Task to complete:
Rescale the lines of the material between the line holding "How do I perform: Click the Storage" and the line holding "Click the handlebar", inclusive, by writing them out again with their requests and multiplying every coordinate in the answers by 1.85, rounded to whole numbers with halves going up. Return only those lines.

---------- Listing

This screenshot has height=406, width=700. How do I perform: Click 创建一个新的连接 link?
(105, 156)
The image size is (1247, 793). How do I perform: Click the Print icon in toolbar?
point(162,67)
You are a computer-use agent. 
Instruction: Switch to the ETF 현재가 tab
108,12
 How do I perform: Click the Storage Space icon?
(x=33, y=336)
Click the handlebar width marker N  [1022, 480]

--------------------
---------- Listing

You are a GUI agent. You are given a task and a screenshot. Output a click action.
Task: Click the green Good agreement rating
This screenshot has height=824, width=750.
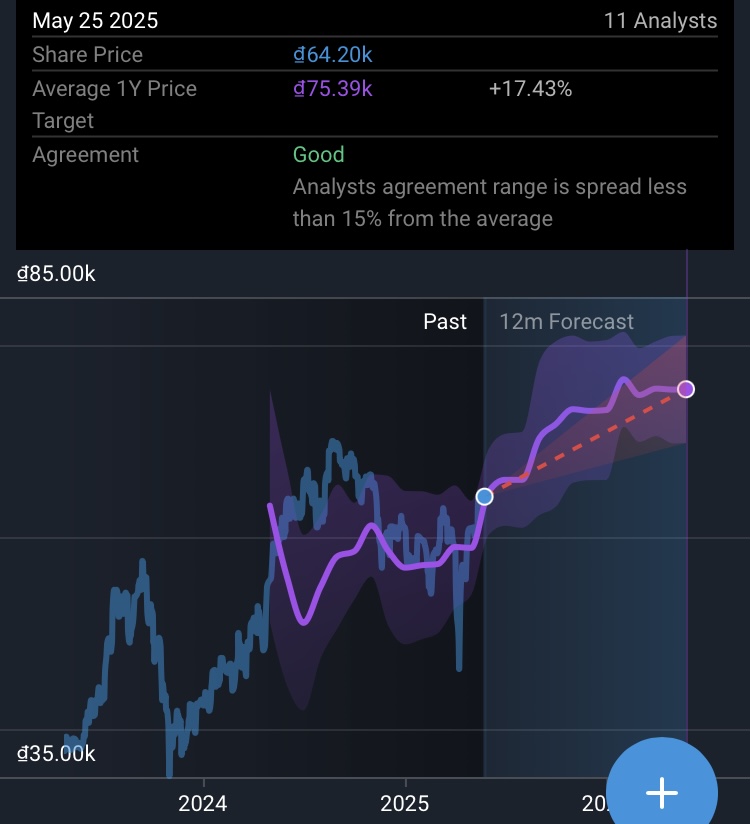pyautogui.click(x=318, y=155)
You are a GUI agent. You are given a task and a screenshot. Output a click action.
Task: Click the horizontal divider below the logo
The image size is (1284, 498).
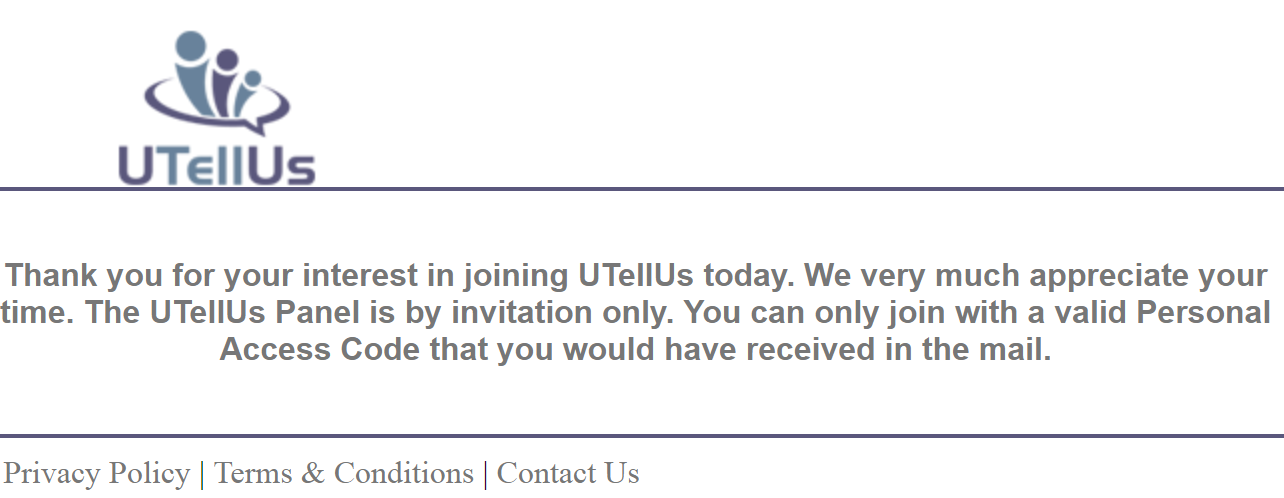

--------------------
---------- Listing

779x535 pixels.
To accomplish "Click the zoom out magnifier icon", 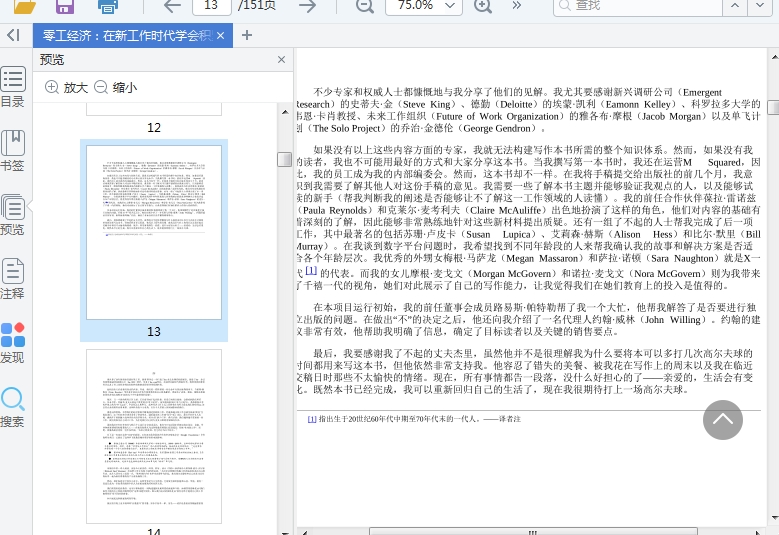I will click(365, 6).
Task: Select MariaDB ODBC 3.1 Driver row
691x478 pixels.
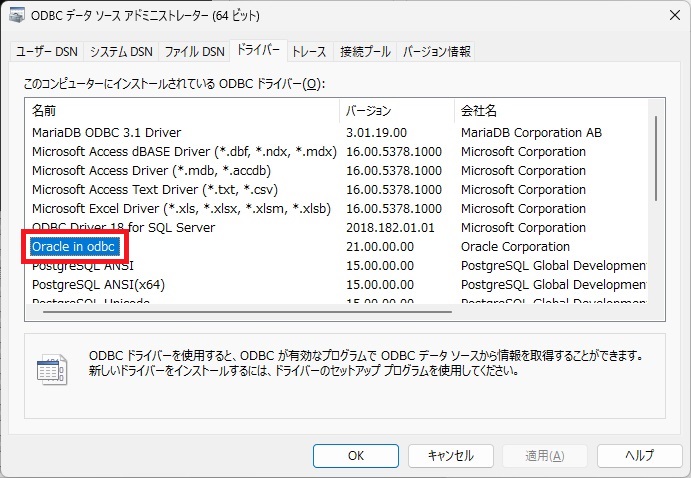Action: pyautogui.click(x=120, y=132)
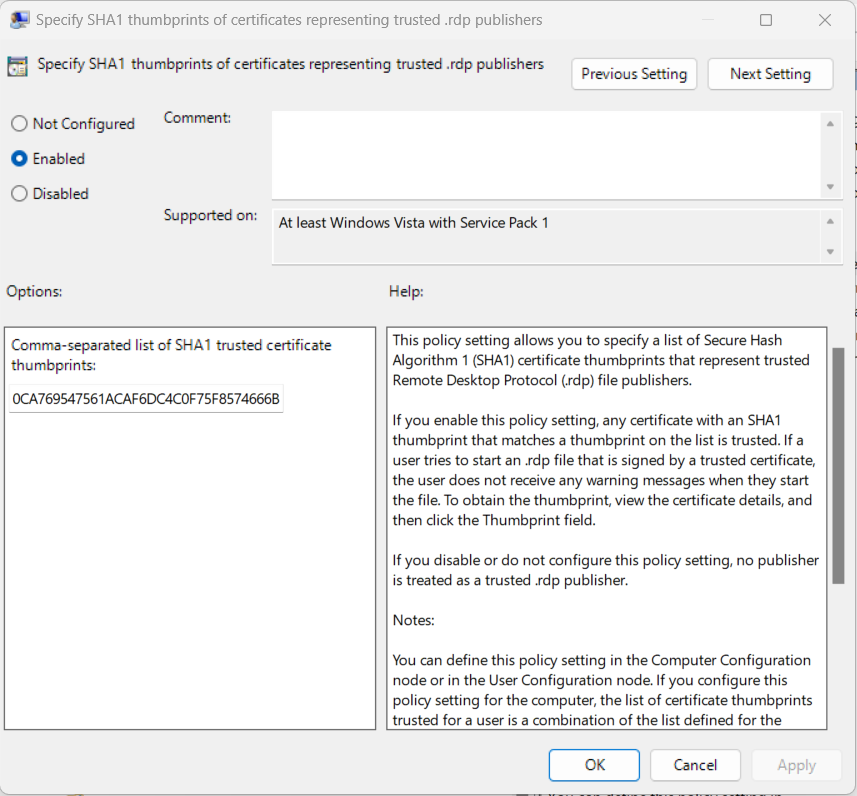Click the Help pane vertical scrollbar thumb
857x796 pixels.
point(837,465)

--------------------

Exercise response:
 How do I perform: Click the Storage Space icon?
(x=61, y=622)
Click the handlebar width marker N  [1891, 888]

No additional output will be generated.